Monday, July 12, 2010

Tick Tock

I am overwhelmed by the goodness of God. I am in awe of His magnitude and infinite wisdom....today I had a day off! Praise God!!! God knew what He was doing when He set in order the Sabbath. Wow how I need those days....and not just a half day but a whole Sabbath. I slept in until noon today....amazing. Haven't slept much in awhile because of all that has been going on with work, family and personal items that have needed attention. After waking up I spent the day cleaning up my room - a much needed and past-due thing, ran to a sports store with my younger awesome broski, and then filled the rest of the time with listening to podcasts and reading as I drank in the wisdom of those who had gone before me in this life of living a faith-filled walk with God. Those who haven't lived life perfectly but have lived life for the One who is perfect.

These are the times I treasure. The times when I can be still before God. Being still before God is highly under-rated by the way.
I keep thinking about how Jesus never wasted anything. Even when He fed all those people with the loaves and fish, He made sure to have the disciples pick up the left-overs. That is what I have been thinking about with my time. How am I using my time to its fullest potential? What are the things I am desiring to learn and grow in? In my extra time I have been trying to be purposeful in what I read and listen to. Especially with all that has been stirring in my heart lately for God and the future.

Today I was thinking about how I need to make sure that what I am listening to and reading is feeding into my faith, my understanding and relationship with God, where I see myself going and building myself up in the Lord for those things. A warrior does not prepare for battle by just doing anything...he is purposeful in his training and very disciplined. This is the way I want to be. I have asked for the vision. I have written it down. Now I need to prepare as I wait before the Lord. If a farmer does not prepare his fields, when the rain comes to water the seed for growth, there will be no harvest later on. I have been convicted that if I am asking God to do great things with my life according to Eph 3:20, I need to be sure I am putting in the time, discipline and effort to prepare for the days ahead.

What ever you long for - you will make time for. What you treasure - you will make priority.

Monday, July 5, 2010

Just Believe

John 11:40 "Jesus said to her, 'Did I not tell you and promise you that if you would believe and rely on Me you would see the glory of God?'"
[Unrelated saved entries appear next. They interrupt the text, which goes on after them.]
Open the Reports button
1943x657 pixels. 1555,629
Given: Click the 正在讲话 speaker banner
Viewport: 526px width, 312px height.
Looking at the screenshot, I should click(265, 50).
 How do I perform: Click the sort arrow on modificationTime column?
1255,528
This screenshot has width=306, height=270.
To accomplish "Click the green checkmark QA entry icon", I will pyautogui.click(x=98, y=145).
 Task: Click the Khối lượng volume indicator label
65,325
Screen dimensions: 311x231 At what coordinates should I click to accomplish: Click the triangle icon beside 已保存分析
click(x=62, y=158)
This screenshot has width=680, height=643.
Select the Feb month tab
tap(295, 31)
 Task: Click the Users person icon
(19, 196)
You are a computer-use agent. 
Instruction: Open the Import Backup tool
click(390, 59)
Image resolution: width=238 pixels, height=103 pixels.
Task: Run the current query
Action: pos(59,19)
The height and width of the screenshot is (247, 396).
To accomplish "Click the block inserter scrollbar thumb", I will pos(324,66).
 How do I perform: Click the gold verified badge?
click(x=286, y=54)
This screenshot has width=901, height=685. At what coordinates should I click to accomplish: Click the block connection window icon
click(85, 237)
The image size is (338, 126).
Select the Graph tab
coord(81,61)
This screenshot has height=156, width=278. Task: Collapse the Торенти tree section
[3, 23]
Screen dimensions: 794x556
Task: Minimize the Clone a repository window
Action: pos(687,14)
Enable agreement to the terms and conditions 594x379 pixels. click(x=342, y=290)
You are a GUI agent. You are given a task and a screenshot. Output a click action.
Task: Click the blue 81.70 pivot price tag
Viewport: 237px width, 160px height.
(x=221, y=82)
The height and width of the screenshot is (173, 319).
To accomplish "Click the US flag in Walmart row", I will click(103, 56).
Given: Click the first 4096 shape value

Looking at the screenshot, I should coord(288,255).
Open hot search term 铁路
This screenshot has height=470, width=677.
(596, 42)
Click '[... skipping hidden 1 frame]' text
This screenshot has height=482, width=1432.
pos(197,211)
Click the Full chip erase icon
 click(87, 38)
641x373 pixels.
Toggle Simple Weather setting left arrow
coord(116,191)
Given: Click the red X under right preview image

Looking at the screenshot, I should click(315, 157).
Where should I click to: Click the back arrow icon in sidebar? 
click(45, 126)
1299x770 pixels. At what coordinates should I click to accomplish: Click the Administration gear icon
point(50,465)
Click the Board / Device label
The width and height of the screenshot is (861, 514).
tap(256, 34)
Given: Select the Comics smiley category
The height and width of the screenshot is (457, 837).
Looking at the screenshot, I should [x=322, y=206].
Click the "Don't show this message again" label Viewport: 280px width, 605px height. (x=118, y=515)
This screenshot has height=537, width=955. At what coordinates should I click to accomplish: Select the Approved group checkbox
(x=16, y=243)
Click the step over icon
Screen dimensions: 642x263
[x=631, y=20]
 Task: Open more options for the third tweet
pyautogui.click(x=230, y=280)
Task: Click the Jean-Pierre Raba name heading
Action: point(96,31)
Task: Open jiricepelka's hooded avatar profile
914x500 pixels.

rely: to depend confidently
believe: have no doubt

This scripture has shaken my world and changed my life. How much do I limit God because I don not believe or "know how it would be possible". How often have I missed the glory of God in a situation because I limited Him to my understanding? That question puts a holy fear on me because I know it not only effects me but others. My heart's cry has been that I would never limit Him but that He would break any "box" or mindset I have put Him in. I want to be used mightily in this earth like many others...but it is not simply a desire that will see God's glory come to this earth.

It is making an intentional decision to believe God. Believe Him when He speaks to you and you think "How in the world could I ever...." or "that is so much bigger than me God...", "I don't understand how..."
How often I have felt this...honestly the past week or two I have been thinking so much about different things He has called me to, desires I have to see His Kingdom come to earth and in the natural there are huge obstacles. In my own strength and ability these things would never happen.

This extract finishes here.